Monday, March 23, 2009

Amalfi Drive



Amalfi Drive

“When the British expatriate filmmaker
James Whale was found dead in his
swimming pool on Amalfi Drive in the
posh Pacific Palisades on May 29, 1957,
the world paid only passing attention.
In Hollywood terms, the director of the
stylish horror films Frankenstein, Bride
of Frankenstein, and The Invisible Man
and the 1936 version of Show Boat
already had been dead for sixteen years.
—Joseph McBride,“The Joys of Necrophilia,”
The New York Review of Books, Volume 46,
Number 12, July 15, 1999

This is me at the bottom of the pool. I’m floating face-down in the shallow end—contemplating my existence. What existence? I’ve been dead for sixteen years anyway—so what’s the difference?


I was the man who tread on the tiger’s tail—a very difficult tight-wire act to be successful at. The censors let me get away with Frankenstein, The Invisible Man and Bride of Frankenstein—but then they said enough was enough.

The studio moguls didn’t want trouble with the Nazis—and I was T=R=O=U=B=L=E wherever I went. Ever since being a POW at Holzminden and Journey’s End—all the way to Remarque’s The Road Back. I had the censors on my back—like Akira Kurosawa.

Kurosawa’s screenplay The Men Who Tread on the Tiger’s Tail was based on an old Kabuki piece “Kanjincho.” (1)

Tiger’s Tale was being called a distortion of the Kabuki play “Kanjincho,” but Kurosawa believed that the Kabuki play itself was already a distortion of the Noh play “Ataka.” The Kabuki was in fact based on this original Noh play. (2)

So what finally happened to Tiger’s Tale? For the answer to that question, the censors came onstage once again. When the U.S. Army moved in to occupy Japan, it immediately began crusading against Japanese militarism.

Part of this crusade consisted of dismissing the Japanese censors and the judicial police. And yet Kurosawa was called in by these very same old censors. They said they had objections to Tiger’s Tale. (3)

Well, the censors never give up.

*************

(1) Based on Kanjincho, a Kabuki drama that's said to be as well-known in the East as Robin Hood is in the West, this film is pitched as a parody of Kabuki, meant to undermine the feudal values of the original.”— Jonathan Rosenbaum

(2) In Something Like an Autobiography (1982) Kurosawa wrote: "Yama-san said: 'If you want to become a film director, first write scripts.' I felt he was right, so I applied myself wholeheartedly to scriptwriting." Kurosawa abandoned the idea of an objective narrator in a way which had much similarities with he French nouveau roman of the 1950s. Rashomon was set in the eighth century Japan. The acting is overstated in Kabuki fashion for dramatic effect but at the same time totally believable.

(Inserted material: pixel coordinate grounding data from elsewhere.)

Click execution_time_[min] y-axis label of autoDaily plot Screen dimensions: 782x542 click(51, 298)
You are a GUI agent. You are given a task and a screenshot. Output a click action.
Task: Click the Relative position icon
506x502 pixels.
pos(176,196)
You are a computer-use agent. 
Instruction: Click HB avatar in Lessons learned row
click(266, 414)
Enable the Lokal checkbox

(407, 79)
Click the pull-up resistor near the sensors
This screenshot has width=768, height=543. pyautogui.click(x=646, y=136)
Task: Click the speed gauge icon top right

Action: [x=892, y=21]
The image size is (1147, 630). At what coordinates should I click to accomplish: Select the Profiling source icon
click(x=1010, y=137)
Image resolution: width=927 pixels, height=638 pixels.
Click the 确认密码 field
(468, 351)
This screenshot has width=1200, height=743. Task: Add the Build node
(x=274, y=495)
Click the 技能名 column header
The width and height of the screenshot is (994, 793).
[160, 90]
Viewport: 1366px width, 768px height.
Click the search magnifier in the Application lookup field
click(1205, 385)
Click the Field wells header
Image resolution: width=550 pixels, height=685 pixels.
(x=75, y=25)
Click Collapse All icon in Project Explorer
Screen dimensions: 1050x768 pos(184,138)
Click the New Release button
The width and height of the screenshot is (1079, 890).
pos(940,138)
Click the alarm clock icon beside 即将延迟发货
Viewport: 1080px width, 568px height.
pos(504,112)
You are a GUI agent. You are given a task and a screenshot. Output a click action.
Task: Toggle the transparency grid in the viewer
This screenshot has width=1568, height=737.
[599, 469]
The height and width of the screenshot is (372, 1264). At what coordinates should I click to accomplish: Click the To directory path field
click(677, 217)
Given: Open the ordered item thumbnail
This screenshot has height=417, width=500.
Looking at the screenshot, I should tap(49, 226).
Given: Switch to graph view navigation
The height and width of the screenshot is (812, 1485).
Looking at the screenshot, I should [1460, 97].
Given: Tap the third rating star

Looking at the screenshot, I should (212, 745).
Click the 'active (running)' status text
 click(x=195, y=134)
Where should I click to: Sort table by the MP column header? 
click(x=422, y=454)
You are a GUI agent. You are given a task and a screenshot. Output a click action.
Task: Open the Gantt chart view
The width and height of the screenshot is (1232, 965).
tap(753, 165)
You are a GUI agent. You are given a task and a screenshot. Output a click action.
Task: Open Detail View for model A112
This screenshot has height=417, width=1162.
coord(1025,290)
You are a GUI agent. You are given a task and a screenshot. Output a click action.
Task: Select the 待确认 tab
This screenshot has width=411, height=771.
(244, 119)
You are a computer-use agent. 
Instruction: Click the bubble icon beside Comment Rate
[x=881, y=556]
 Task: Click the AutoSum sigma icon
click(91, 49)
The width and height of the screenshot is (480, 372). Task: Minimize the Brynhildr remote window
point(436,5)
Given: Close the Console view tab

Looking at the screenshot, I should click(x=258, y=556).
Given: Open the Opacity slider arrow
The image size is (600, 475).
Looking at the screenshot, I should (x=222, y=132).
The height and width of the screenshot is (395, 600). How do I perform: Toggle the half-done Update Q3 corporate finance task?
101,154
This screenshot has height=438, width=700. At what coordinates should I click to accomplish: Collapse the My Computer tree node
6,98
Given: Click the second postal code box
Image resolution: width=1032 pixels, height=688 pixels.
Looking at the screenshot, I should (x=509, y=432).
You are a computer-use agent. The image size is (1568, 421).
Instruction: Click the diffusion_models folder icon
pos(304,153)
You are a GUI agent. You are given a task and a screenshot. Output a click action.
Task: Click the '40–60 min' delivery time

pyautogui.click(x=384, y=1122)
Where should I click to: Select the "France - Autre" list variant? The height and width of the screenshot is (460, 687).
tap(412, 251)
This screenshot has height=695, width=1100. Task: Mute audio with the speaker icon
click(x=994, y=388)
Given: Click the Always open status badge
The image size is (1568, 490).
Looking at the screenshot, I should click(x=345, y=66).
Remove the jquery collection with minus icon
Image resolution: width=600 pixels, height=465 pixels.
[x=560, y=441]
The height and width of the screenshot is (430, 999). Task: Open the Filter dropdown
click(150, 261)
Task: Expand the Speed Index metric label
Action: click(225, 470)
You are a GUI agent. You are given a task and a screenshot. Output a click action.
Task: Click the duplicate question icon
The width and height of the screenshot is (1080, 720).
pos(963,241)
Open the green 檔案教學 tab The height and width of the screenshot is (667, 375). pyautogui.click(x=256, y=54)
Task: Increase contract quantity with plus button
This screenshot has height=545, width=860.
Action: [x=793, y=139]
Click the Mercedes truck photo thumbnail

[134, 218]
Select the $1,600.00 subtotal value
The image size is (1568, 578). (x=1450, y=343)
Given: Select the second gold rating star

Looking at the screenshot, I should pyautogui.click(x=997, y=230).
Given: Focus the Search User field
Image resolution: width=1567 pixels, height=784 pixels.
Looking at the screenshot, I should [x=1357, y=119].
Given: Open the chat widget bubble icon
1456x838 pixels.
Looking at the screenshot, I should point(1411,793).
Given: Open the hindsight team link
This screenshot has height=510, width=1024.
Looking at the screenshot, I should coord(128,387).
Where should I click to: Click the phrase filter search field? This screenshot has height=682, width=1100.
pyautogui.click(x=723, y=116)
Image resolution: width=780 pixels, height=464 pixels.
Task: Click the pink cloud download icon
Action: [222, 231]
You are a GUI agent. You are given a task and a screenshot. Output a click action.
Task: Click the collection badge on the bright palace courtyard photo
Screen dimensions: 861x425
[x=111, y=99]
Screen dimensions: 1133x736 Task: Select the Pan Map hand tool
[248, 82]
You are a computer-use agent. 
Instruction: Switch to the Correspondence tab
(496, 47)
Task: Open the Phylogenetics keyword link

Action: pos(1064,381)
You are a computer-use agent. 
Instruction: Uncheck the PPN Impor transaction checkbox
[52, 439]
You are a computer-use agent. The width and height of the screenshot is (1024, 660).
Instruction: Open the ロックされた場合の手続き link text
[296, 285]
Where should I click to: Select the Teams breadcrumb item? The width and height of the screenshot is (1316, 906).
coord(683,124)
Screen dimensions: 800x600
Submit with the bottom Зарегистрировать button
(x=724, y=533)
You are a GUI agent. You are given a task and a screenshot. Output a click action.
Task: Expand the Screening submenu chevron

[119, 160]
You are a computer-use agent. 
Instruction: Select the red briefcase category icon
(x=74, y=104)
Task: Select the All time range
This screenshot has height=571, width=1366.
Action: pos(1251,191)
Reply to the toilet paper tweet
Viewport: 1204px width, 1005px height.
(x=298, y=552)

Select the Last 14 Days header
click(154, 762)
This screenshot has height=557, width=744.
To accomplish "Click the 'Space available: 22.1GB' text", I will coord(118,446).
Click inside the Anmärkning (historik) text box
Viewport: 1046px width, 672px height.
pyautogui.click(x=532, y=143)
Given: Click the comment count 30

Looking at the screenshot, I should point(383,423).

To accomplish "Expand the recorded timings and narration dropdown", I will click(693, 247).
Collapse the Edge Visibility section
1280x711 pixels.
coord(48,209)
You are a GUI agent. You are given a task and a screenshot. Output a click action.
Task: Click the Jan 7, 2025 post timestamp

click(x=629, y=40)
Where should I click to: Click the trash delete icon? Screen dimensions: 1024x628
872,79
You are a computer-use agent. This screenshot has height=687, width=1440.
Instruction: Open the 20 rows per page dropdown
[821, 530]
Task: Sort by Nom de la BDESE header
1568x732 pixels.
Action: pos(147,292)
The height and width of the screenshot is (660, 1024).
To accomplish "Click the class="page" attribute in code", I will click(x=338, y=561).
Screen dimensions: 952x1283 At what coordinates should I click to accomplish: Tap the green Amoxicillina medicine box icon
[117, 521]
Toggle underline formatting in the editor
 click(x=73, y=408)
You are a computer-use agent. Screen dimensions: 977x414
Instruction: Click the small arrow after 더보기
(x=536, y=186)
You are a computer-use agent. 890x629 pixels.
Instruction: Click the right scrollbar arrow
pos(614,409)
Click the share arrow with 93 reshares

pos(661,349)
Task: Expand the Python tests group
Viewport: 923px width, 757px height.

(3) "In any event, this film is meaningless. Just what do you intend by making such a boring movie?" All my pent-up anger broke loose against this fellow: "If a meaningless person says something is meaningless, that's probably proof that it isn't meaningless; and if a boring person says something is boring, that's probably proof that it's interesting." The young censor's face went through changes from blue to red to yellow, covering all three primary colors. I watched this display for a while and then stood up and went home.